While there is certainly no right or wrong way to do downward-facing dog, there is a way to do this pose that pulls you into your center, lights up your core, and prevents you from sagging into the shoulder capsule. I made my first Instagram reel the other week to help you understand just how to do it! Check it out below.

In addition to my catchy reel, here are 3 things you can do right now (or the next time you're on your mat) to turn up your downward-facing dog:

  1. Bend your knees! I don't know where this idea came from that your heels must touch the ground in down dog, but it's simply not true. Keep your knees slightly, or a lot, bent to give your hamstrings some slack, which will loosen up your low back as a result, and stop trying to reach your heels to the floor.

  2. Let your head dangle. The neck always wants to get involved in every pose. It's our evolutionary threat detector, you can't blame it. But you can change it. Get out of the habit of lifting your head in down dog, trying to look up or around. Let your head hang between your arms and feel that beautiful release in the back of your neck! Your head and neck will thank you.

  3. Shorten your stance. Just like there is no rule that your heels must touch the floor in down dog, there is no rule that says your feet must be 7 feet away from your hands in your down dog. When you have a super wide stance, you lose so much of that connection to your core. When you lose that, other structures in your body have to work twice as hard to stabilize since your core isn't doing the work it's supposed to be doing.

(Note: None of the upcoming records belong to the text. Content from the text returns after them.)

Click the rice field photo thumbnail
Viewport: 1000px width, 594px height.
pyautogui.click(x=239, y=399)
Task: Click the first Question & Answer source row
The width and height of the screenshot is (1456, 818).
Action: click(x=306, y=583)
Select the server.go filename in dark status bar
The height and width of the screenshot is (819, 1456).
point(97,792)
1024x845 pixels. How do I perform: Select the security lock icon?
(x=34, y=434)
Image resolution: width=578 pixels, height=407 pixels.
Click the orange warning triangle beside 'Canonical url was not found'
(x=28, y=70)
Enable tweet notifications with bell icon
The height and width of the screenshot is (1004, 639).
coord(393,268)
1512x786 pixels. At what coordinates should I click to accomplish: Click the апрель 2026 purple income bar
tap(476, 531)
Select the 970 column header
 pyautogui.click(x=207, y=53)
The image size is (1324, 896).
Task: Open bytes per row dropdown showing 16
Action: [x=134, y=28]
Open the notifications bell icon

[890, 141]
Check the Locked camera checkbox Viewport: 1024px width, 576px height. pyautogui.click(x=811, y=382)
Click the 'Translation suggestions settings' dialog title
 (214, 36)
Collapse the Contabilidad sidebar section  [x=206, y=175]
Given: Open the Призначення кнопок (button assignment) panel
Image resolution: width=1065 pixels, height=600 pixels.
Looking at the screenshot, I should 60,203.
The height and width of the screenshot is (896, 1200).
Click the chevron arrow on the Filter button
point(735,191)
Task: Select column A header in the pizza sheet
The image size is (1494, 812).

Where does that compensation occur? Shoulders, neck, low back, pelvis, legs, feet, everywhere! So while it might feel like you're getting a good stretch in a really wide stance, try shortening your stance by bringing your hands and feet closer to each other and finding length in the back body. You will find that you feel more stable and that stepping forward from down dog isn't as difficult!

Try out these tips and let me know how it goes!